## YOUR OBJECTIVE
In the records below, find the line that contains "Treningsutstyr (61, 2327)" and the line that contains "Bokseutstyr (56, 2349)". Set down exactly those lines and every line between them, and nothing more.

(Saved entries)
== Segment start ==
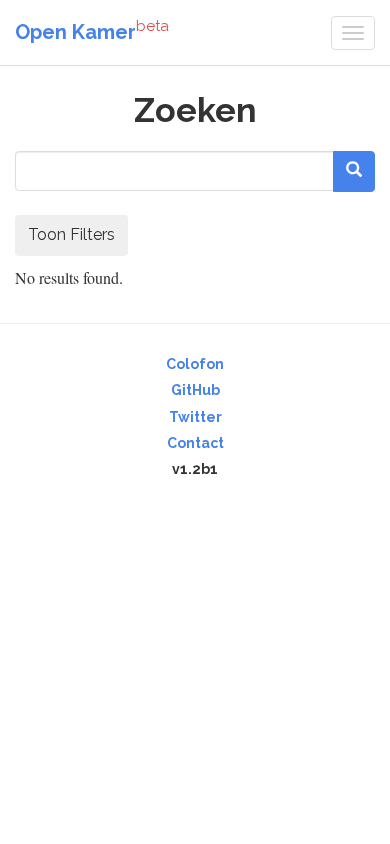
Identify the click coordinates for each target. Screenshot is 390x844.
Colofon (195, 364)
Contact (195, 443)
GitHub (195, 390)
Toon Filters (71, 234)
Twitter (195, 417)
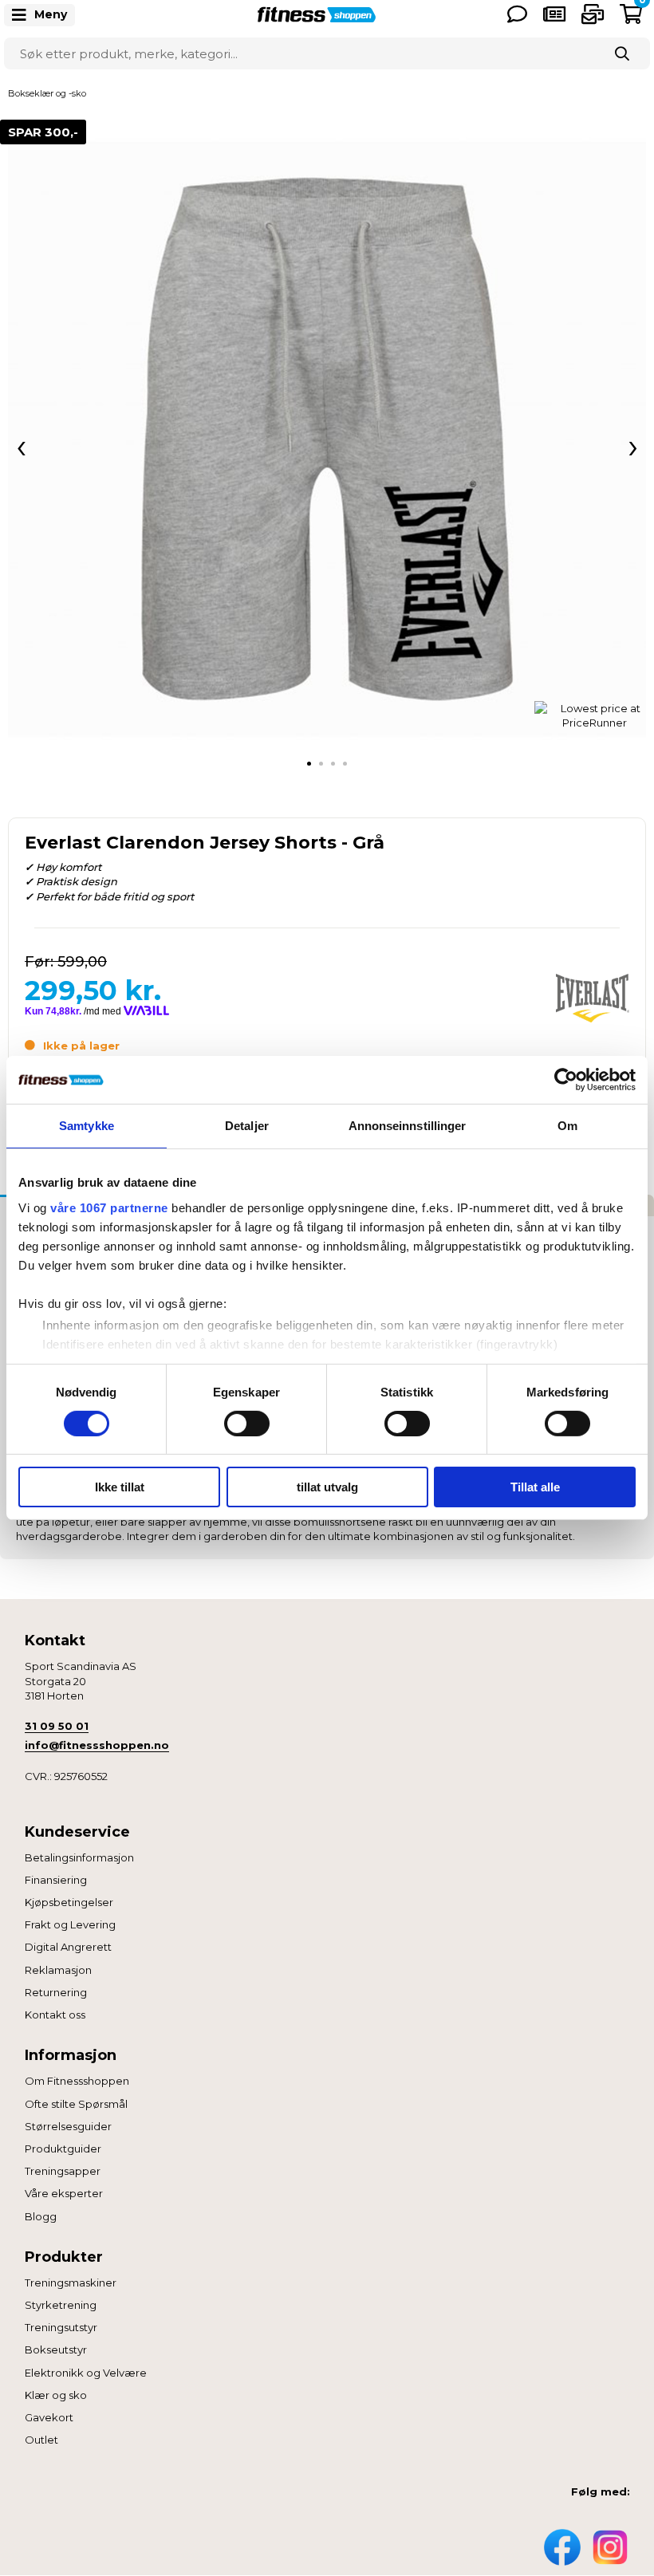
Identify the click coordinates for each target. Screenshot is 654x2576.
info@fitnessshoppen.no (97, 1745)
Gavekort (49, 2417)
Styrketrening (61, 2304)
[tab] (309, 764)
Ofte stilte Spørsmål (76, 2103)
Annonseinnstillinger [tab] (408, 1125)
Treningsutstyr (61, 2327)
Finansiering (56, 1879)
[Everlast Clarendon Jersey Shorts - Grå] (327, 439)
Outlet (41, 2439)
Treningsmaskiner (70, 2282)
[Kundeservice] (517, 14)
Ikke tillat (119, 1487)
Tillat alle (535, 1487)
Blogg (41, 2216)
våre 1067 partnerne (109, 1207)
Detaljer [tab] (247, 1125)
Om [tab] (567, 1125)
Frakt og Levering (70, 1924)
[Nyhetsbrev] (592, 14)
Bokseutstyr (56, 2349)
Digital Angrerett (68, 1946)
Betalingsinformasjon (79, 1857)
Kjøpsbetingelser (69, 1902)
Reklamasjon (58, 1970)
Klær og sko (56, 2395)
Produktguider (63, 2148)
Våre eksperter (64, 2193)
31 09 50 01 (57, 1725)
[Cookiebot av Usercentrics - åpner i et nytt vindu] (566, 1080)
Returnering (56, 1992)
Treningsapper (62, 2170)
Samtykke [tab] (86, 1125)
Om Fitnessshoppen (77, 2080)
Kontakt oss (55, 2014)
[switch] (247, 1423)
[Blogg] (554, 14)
== Segment end ==
## SOLUTION TO THE EXERCISE
Treningsutstyr (61, 2327)
Finansiering (56, 1879)
[Everlast Clarendon Jersey Shorts - Grå] (327, 439)
Outlet (41, 2439)
Treningsmaskiner (70, 2282)
[Kundeservice] (517, 14)
Ikke tillat (119, 1487)
Tillat alle (535, 1487)
Blogg (41, 2216)
våre 1067 partnerne (109, 1207)
Detaljer [tab] (247, 1125)
Om [tab] (567, 1125)
Frakt og Levering (70, 1924)
[Nyhetsbrev] (592, 14)
Bokseutstyr (56, 2349)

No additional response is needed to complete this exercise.